Türkiye, son yıllarda savunma sanayi alanında gösterdiği başarılarla dünya çapında bir oyuncu oldu. İHA ve SİHA’larla yurt içi ve yurt dışındaki teröristlerle mücadelesini kuvvetlendirdi. Uzun yıllardır devam eden Ermenistan’ın Karabağ işgalinin sona ermesinde Türkiye’den alınan SİHA’ların son derece etkin olduğu tüm dünyaca kabul edildi. Son olarak da Rusya’nın Ukrayna’ya saldırmasıyla başlayan süreçte SİHA’lar, Rusya’nın daha fazla ilerlemesinin önüne geçti. Ukrayna’da Bayraktar tarafından üretilen SİHA’lara şarkılar yazıldı, çocuklara isim olarak verilmeye başlandı. Biz özellikle Güney Amerika kıtasında Türk dizilerinden dolayı Türkçe isimler verilmesine alışmıştık ama bu son yaşanan hayli ilginç ve ilerleyen zamanlarda tez konusu olabilecek bir gelişme. Türkiye, bölgedeki etkin konumunu sadece politik alandaki gelişmelerle değil yumuşak güç (soft power) alanında yaptığı hamlelerle de güçlendirmeye çalışıyor.
9 Ağustos günü Konya’da 4. İslami Dayanışma Oyunları başladı. Bu etkinliği Türkiye’nin yumuşak güç alanındaki yatırımlarından biri olarak değerlendirmek gerekiyor. İslam İş Birliği Teşkilatı’na üye ülkelerden sporcuların katılımıyla dört yılda bir kez düzenlenen geniş kapsamlı bir spor etkinliği bu oyunlar.
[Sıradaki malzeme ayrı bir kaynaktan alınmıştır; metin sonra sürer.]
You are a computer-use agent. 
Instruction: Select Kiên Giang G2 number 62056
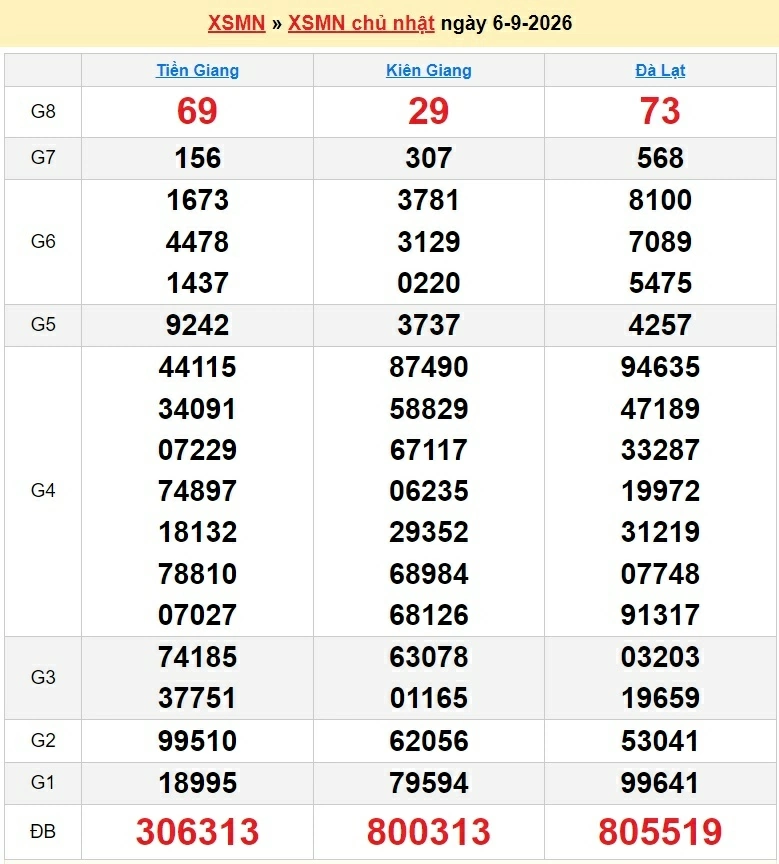coord(429,741)
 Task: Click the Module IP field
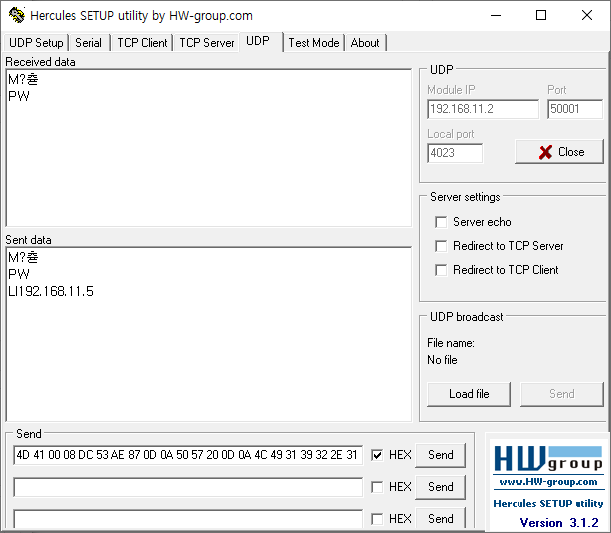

Suudi Arabistan, Endonezya ve Azerbaycan’dan sonra Türkiye’nin ev sahipliğinde düzenlenen etkinliğe binlerce milli takım düzeyinde sporcu katılıyor. Şehre bu etkinlikler için yeni tesisler de yapıldı. Aynı zamanda tıpkı olimpiyatlarda olduğu gibi burada da açılışta son derece etkili bir görsel şölen izledik. Oyunlar boyunca şehrin dört bir tarafında yapılacak olan sergi, söyleşi gibi etkinliklerle de bunun sadece bir spor etkinliği olmadığı anlaşılabilir.
Diplomatik güç birliği
Yumuşak güç alanındaki önemli gelişmelerden bir tanesi Uluslararası Türk Kültürü Teşkilatı (Türksoy) tarafından düzenlenen Türk dünyası kültür başkenti uygulaması. Son on yılda Eskişehir ve Kastamonu’dan sonra bu yıl da Bursa bu unvanı taşıyor. 2010 yılında İstanbul’un Avrupa Kültür Başkenti seçilmiş olmasının etkileri az da olsa İstanbul’un bugünkü kültür-sanat hayatında etkilerinin sürdürüyor. Aynı şekilde Türk dünyası kültür başkenti uygulamalarının etkisi de diğer şehirlerde devam ediyor.
Bu satırları size Bursa Büyükşehir Belediyesi’nin davetlisi olarak geldiğim Budapeşte’den yazıyorum. Türk dünyası kültür başkenti olmasını her yerde, her platformda duyurmaya çaba gösteriyor belediyenin ilgili birimleri. Budapeşte Yunus Emre Enstitüsü’yle ortaklaşa Bursa tanıtım günleri düzenlendi. Ama esas büyük tanıtım iki yılda bir düzenlenen Büyük Hun Türk Kurultayı’nın yapıldığı Bugaç’ta.
Türk Devletleri Teşkilatı’nın son yıllarda üye ülke devletlerinin liderleri öncülüğünde tekrar oluşturduğu diplomatik güç birliğinin önemine değinen Bursa Büyükşehir Belediye Başkanı Alinur Aktaş bu ilişkiyi kültürel faaliyetlerle taçlandırmanın öneminin farkında. Öyle ki 2022 Türk Dünyası Kültür Başkenti Bursa vasfı şehre o kadar çok uymuş ki, siyasi fark gözetmeksizin halkın bütün kesimi tarafından sahiplenilmiş.
Bu yıl 29 Eylül-2 Ekim tarihleri arasında İznik’te beşinci kez düzenlenecek olan, ilk dördü Kırgızistan’ın Çolpon-Ata şehirde yapılmış olan, Dünya Göçebe Oyunları da Türk dünyasının önemli etkinliklerinden bir tanesi. Tıpkı İslami Dayanışma Oyunları’nda olduğu gibi binlerce sporcuya ev sahipliği yapacak ülkemiz.
Sporların sadece futbol, basketbol gibi endüstriye dayalı olmadığını, barış, dayanışma, saygı ve geleneğin de önemli yer tuttuğu sporların var olduğunu bir kez daha hatırlamak için son derece önemli bir etkinlik olacak Dünya Göçebe Oyunları.
Türkiye yumuşak güç alanındaki etkinliğini sadece dizilerle değil yapılan spor etkinliklerine yaptığı ev sahiplikleriyle sürdürmeye devam ediyor.